(WHAT TO PRODUCE) Collect all lines from the listing that include the string "Viewport".

..........

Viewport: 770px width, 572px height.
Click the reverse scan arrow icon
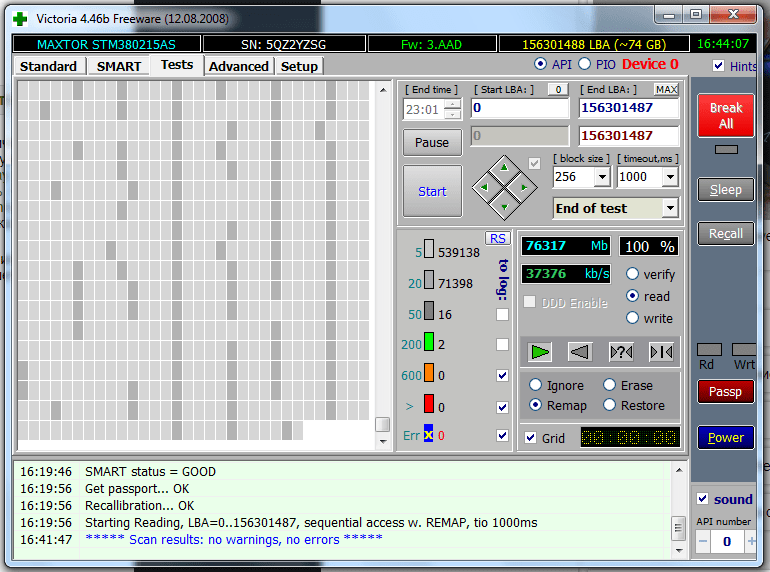[x=580, y=351]
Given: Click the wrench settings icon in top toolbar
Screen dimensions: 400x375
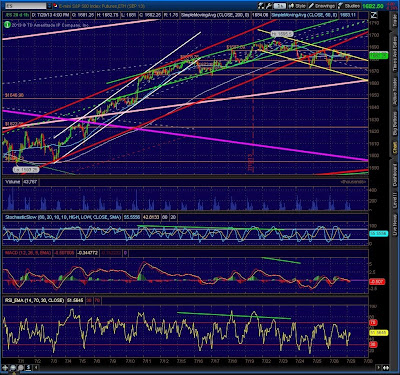Looking at the screenshot, I should coord(269,6).
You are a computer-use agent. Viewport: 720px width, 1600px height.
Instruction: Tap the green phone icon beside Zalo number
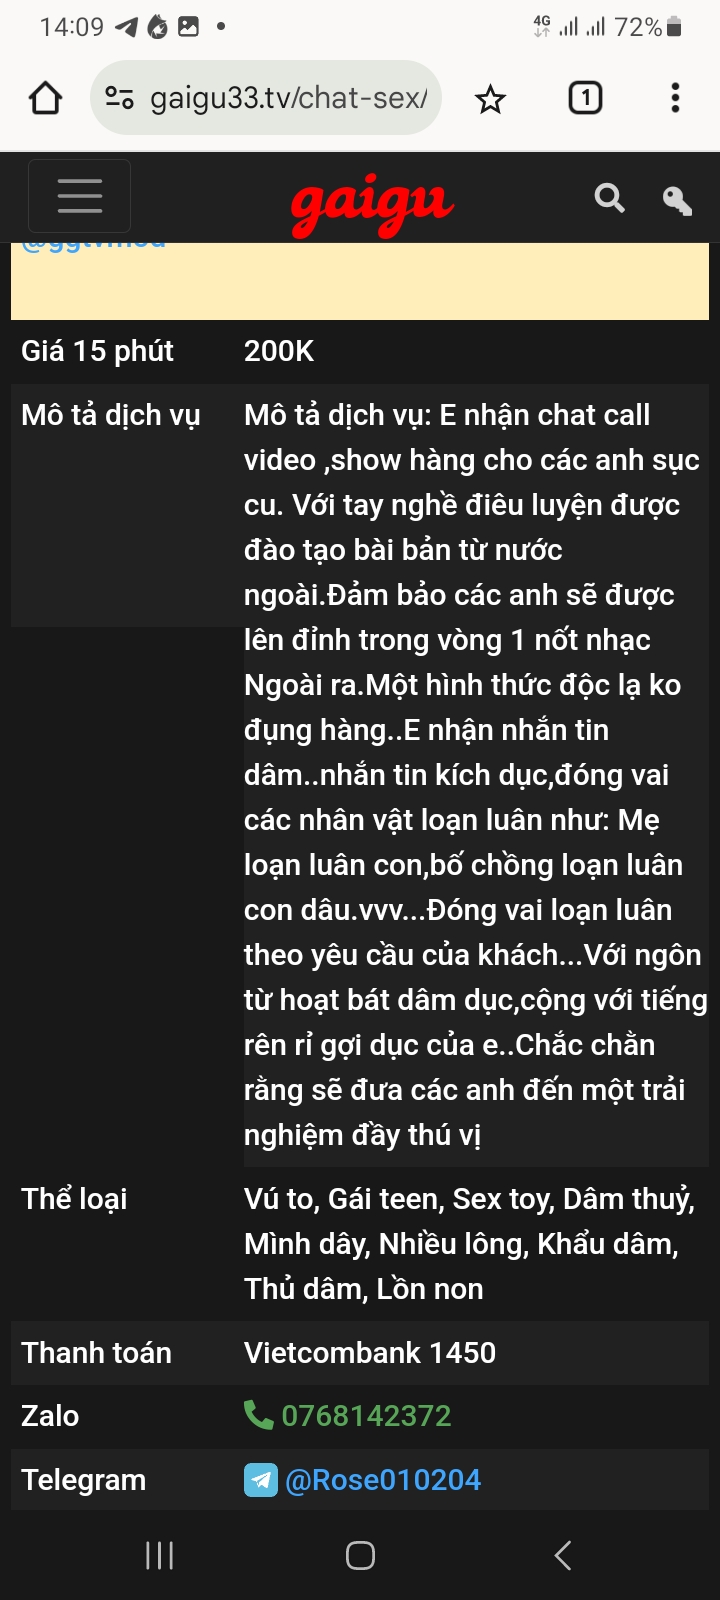click(x=258, y=1415)
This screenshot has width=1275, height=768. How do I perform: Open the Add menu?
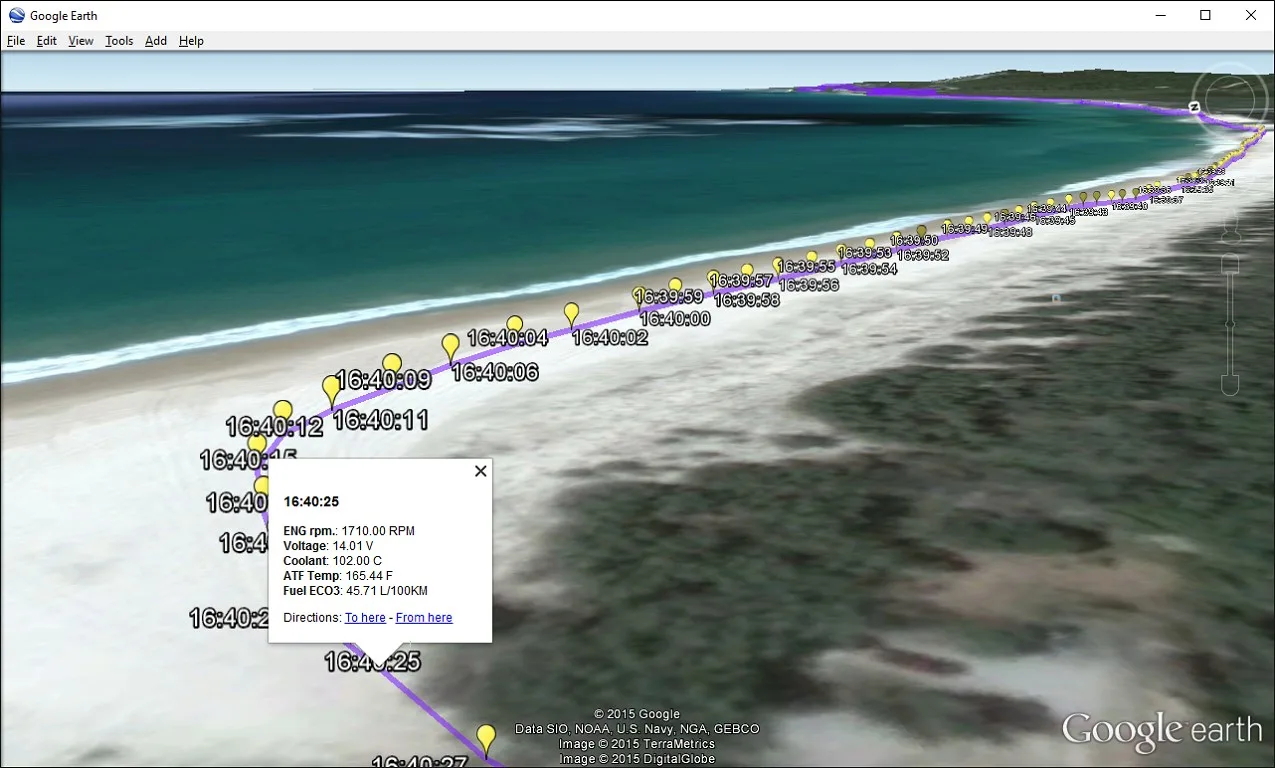(x=156, y=41)
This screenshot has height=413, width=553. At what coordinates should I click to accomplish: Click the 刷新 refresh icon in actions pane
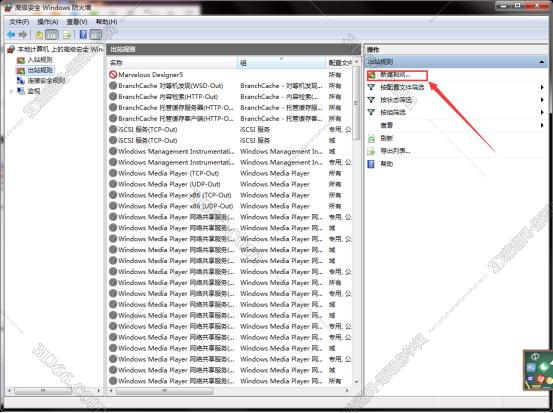[371, 138]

..........

(WRITTEN RESPONSE)
Viewport: 770px width, 572px height.
You are a computer-use agent. Viewport: 720px width, 1600px height.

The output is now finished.